May 16) Ham (crock pot), au gratin potatoes & peas

May 17) Ham Chowder (using leftover ham) & bread (it’s the annual Dogwood Parade, which the kids love to watch, so we’ll be able to come home to this all ready and waiting)

May 18) Pancakes, sausage & eggs

May 19) Ham N Cheese Pasta (using leftover ham) & fruit

May 20) Chicken Parmesan & salad

May 21) Taco Soup (crock pot) & bread (easy as it’s church school/swim lessons night)
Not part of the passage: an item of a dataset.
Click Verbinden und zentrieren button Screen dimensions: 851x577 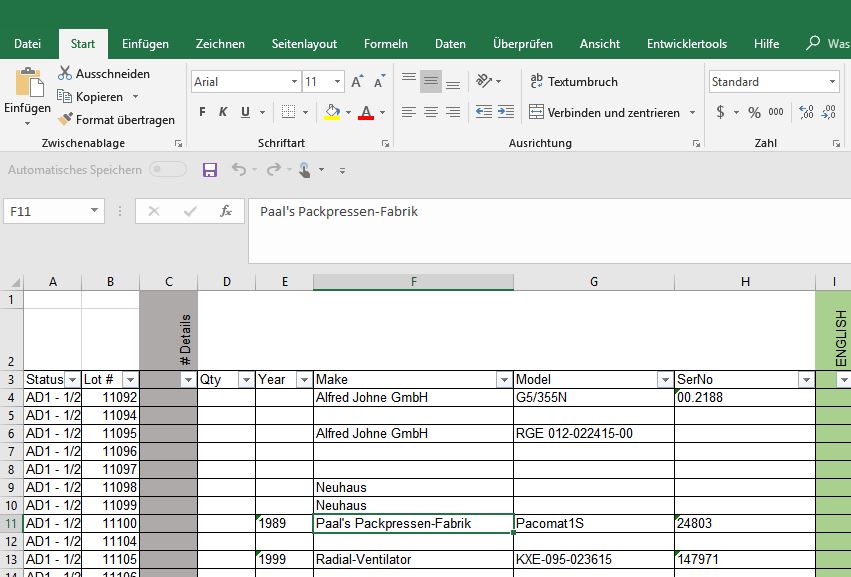[604, 112]
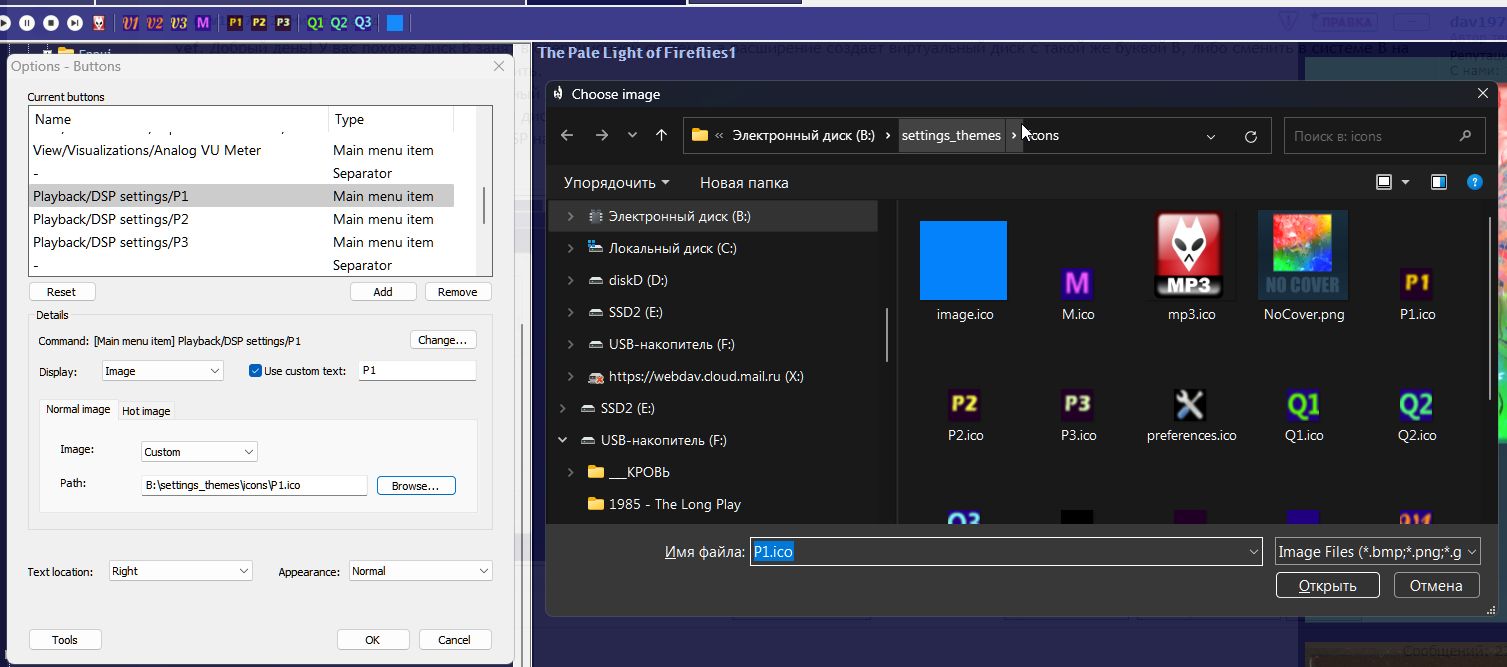Screen dimensions: 1507x667
Task: Open the file dialog help icon
Action: (1473, 182)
May 22) Dinner at my mother-in-law’s (we do this almost every Thursday since my daughter has dance class at 6 pm in the same town)

May 23) Frittata & fruit

May 24) Pork Steaks on the grill, pasta salad & California veggie blend

May 25) Salmon Cornbread Cakes, carrots & fruit

May 26) Steak on the grill, baked potatoes & salad

May 27) Taco Casserole & broccoli

May 28) Pizza (frozen) & cucumbers (so easy as it’s church school/swim lessons night)

May 29) Dinner at my mother-in-law’s (we do this almost every Thursday since my daughter has dance class at 6 pm in the same town)

May 30) Penne with Sausage & Cheese & peas

May 31) Shrimp Alfredo with spinach


Perhaps I’ll cover how I come up with such a list of meals in another post.